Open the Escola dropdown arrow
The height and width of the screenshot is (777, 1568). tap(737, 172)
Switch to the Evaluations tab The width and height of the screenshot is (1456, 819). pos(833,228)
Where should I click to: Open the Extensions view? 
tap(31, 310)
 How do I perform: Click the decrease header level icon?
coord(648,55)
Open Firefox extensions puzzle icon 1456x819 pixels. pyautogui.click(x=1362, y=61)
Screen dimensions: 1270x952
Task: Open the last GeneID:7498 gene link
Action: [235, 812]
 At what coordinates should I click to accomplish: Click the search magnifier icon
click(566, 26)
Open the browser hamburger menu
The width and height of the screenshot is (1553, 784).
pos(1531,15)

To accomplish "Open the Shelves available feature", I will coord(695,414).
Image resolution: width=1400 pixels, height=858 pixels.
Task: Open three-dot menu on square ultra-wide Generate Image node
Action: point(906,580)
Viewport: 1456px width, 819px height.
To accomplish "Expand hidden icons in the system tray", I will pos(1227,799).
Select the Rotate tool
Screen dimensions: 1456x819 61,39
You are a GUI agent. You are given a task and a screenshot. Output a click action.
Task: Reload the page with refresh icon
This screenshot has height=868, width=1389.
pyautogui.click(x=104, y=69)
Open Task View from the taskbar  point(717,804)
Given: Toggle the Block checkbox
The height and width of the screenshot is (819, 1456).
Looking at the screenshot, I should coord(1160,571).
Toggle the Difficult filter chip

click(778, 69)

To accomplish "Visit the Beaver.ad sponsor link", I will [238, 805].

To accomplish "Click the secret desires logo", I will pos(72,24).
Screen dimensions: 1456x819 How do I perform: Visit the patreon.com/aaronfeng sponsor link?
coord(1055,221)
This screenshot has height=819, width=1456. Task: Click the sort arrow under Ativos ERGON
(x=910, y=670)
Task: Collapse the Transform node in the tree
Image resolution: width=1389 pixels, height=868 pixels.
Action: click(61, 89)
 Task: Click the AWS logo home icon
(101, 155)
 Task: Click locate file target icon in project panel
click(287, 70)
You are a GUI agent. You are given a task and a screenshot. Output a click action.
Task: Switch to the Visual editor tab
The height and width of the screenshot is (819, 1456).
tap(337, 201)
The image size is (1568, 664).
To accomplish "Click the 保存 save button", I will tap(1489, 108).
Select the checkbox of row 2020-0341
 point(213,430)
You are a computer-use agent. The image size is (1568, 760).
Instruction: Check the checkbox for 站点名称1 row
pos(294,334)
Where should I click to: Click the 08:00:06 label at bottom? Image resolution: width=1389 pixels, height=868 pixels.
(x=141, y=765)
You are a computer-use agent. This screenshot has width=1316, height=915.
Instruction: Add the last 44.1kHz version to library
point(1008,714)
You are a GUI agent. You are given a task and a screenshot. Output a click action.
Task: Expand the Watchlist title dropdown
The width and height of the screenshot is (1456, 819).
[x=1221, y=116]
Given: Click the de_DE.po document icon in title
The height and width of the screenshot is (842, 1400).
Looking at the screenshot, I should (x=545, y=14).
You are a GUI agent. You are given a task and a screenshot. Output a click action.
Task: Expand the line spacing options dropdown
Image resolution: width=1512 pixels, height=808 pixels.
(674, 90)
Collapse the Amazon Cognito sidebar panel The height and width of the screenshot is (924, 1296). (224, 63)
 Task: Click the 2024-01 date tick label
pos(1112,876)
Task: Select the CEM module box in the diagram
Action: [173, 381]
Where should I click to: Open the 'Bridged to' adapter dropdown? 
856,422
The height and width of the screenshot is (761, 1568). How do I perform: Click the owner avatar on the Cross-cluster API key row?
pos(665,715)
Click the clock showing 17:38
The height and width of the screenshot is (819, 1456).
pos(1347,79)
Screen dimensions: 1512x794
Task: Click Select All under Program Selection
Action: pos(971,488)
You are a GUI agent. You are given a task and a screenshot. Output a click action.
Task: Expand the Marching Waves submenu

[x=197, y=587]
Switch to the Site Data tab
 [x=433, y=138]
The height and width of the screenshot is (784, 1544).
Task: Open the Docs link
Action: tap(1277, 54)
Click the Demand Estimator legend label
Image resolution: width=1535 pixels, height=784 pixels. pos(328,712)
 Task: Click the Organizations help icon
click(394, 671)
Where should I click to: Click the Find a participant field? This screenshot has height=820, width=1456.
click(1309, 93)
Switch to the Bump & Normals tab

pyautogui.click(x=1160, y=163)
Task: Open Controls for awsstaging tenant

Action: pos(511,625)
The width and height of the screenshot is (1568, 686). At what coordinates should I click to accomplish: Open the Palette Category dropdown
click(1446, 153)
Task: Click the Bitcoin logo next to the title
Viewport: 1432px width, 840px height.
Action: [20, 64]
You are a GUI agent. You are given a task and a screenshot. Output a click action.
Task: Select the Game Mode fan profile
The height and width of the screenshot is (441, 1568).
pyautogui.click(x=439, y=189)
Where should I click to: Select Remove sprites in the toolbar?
------------------------------------------------------------
# Problem:
Please report every line among the entries that includes "title".

# Expected answer:
Task: Expand the Watchlist title dropdown
Given: Click the de_DE.po document icon in title
Task: Click the Bitcoin logo next to the title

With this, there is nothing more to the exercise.